I have decided that i think the people that talk at these cons continue to do such great work BECAUSE they talk at these cons. I am sure there are some other factors like drive, determination and just being really really smart but being around the tons and tons of great minds and the great atmosphere at most of the cons really inspires me (and i am sure others) to continue to research or just to work on your fu.
If you havent gone to a security con, i highly recommend going even if you have to go alone because you always meet new people who are (generally) like-minded. how many parties can you go to as a security or computer dude and have pretty much everyone at the party be interested in what you are interested in? its great stuff. tonight (after the talks) people were splitting their time between hack or halo and the hack challenge that applied security had set up and plenty of booze and mingling. I unfortunately am packing because i have a plane to catch...yeah big face.
even the smaller cons will give you a sense of the atmosphere and should inspire you to really keep doing what you are doing and trying to learn everything you can. Again, its something, as a security professional (or striving security professionals) you can do for growth as well as networking.
last thought before i get into the talks i went to, is that this con reinforced my belief that you need to be able to code to be a good innovative security professional. I'll probably start the code or not to code war again but all the people really giving great talks on attacks relied on their coding skills to pull together their concepts into working attacks or at a minimum you would need to code or alter some code to get an attack to work. so if you are wondering if you should devote some study time to learning some sort of programming language the answer is yes. what language, well who knows... that can really be a debate.
ok on with the talks...
the metro got me to the con a bit late so i couldnt even squeeze into Simple Nomad's talk so i sat in on Ofir Arkins's Bypassing NAC systems (part 2). he had given some talks on the subject previously so he just talked more about it pretty good but i only caught the end of it. i did see him speak at Blackhat and Defcon years ago on Xprobe and i remember them being really good talks his NAC one seemed like it was good and people talking outside after seemed to think it was good.

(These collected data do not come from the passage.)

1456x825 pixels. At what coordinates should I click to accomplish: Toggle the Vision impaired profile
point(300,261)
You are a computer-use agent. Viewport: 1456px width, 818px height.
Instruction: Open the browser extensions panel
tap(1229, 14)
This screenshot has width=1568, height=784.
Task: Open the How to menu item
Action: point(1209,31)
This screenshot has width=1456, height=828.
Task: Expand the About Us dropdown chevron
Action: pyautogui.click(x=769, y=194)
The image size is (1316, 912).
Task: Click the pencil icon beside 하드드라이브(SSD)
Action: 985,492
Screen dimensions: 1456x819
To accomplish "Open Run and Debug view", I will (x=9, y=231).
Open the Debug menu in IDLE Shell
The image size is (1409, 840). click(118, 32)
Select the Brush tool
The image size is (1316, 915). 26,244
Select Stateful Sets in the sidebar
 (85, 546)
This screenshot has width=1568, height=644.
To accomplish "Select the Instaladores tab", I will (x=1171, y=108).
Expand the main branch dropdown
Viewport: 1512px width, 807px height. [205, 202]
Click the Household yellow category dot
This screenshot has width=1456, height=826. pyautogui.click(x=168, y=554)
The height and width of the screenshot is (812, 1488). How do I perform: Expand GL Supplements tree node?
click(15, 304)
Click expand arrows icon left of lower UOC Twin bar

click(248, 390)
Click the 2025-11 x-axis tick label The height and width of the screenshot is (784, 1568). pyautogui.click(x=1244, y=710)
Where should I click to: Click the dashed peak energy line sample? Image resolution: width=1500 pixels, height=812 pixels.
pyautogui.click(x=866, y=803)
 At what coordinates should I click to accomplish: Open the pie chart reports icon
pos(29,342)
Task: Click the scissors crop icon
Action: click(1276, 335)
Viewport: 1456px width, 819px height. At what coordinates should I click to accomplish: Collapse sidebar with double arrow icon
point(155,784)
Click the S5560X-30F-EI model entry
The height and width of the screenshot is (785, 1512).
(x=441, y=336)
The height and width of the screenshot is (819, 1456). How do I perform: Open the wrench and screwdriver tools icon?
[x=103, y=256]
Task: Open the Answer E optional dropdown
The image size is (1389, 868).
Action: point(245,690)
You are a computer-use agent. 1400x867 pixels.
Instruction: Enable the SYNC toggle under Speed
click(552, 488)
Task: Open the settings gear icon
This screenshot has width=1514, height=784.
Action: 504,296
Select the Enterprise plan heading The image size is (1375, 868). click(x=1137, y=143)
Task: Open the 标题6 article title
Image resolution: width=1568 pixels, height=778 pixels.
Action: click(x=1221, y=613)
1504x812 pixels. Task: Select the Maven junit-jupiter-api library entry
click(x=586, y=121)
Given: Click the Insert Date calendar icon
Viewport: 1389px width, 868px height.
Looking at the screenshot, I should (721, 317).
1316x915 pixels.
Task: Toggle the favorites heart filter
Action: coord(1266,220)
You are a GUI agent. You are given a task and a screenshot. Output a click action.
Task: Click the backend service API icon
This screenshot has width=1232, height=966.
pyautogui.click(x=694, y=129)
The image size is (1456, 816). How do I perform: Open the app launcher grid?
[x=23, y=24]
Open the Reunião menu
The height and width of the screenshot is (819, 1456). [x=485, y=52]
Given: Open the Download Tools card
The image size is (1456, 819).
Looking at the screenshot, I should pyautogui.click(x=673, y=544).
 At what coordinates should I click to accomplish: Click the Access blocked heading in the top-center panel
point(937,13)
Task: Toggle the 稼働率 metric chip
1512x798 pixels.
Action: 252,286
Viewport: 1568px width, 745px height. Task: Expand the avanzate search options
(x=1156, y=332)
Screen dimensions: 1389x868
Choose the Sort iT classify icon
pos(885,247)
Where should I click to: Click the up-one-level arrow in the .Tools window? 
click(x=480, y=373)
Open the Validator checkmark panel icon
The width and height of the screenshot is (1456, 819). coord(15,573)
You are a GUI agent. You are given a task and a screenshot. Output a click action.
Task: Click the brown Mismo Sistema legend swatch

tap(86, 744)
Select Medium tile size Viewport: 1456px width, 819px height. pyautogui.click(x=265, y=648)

Matt Fisher, Cygnus and PresMike
Web Application Incident Preparation:
*great talk on the differences between traditional incident response and web application incident response. huge issues arise because typically there isnt anything left on the victim box to analyze. you are usually stuck with just log files and have to determine if any data egressed your network or site and to what extent and what type of data that was. they discussed the different types of logging and what to log for your web apps; web server logs, sql logs, os logs, the application logs, etc. they also went over things to do to try to help tune your IDS to catch web app attacks like creating a dummy database whose data should never be traveling across the network unless someone is dumping you whole database in an attack. Really good talk.
All three of the talks after lunch looked good but i went with
next talk was
The Church of WiFi presents: A Hacker in Iraq:
*decent talk about a navy EW guy's time in iraq. mostly dealt with IEDs and what we are doing to address the threat in iraq
PresMike and Cygnus
Targeted Network Attacks:
*good talk on how an attacker who wanted to target an organization would go about doing it. good stuff on targeting users, getting malware into the organization, and methods for allowing the desired information out of the network and back to the attacker. started a bit slow and a bunch of people left but ended up being really good.
Weaponizing Noam Chomsky, or Hacking with Pattern Languages
*ok if Dan Kaminsky is talking you have to listen and most of the con crammed into the smallest room to listen and it was worth it even if it wasnt about DNS
last talk i attended
WPAD: Proxy Attack
* WPAD is Web Proxy Auto Disocvery Protocol (http://en.wikipedia.org/wiki/Web_Proxy_ ... y_Protocol) Basically with WPAD is that MS browsers if you have the automatically detect proxy settings the browser will send a request for a wpad file which is basically the proxy list, normally this would be ok if you run everything on your network thru a proxy BUT if you dont this could be an issue because if the attack works, now everything on your network is now going thru a proxy that you dont control :-(
he discussed attack vectors and fixes. gave some great demos using a wpad tool that he wrote that will track which IP's are looking for the wpad file after you send the attack and he also demoed a hack proxy tool that would act as the man in the middle and did some really wicked stuff like forging SSL certs, forcing the browser to authenticate in plain text or forcing the browser to authenticate with NTLMv1 which can be cracked...whoo hoo. supposedly releasing the wpad tool but not the hackproxy tool on the ioactive.com site.
well thats it, hopefully people got something out of the recap. a little more info can be found on the speak bios:
& shmoocon says they will be posting the presentations and video at some point so it should be worth your time to go back and check it out.
thanks again to Don for sending me and if anyone is planning on going next year, buy your tickets early!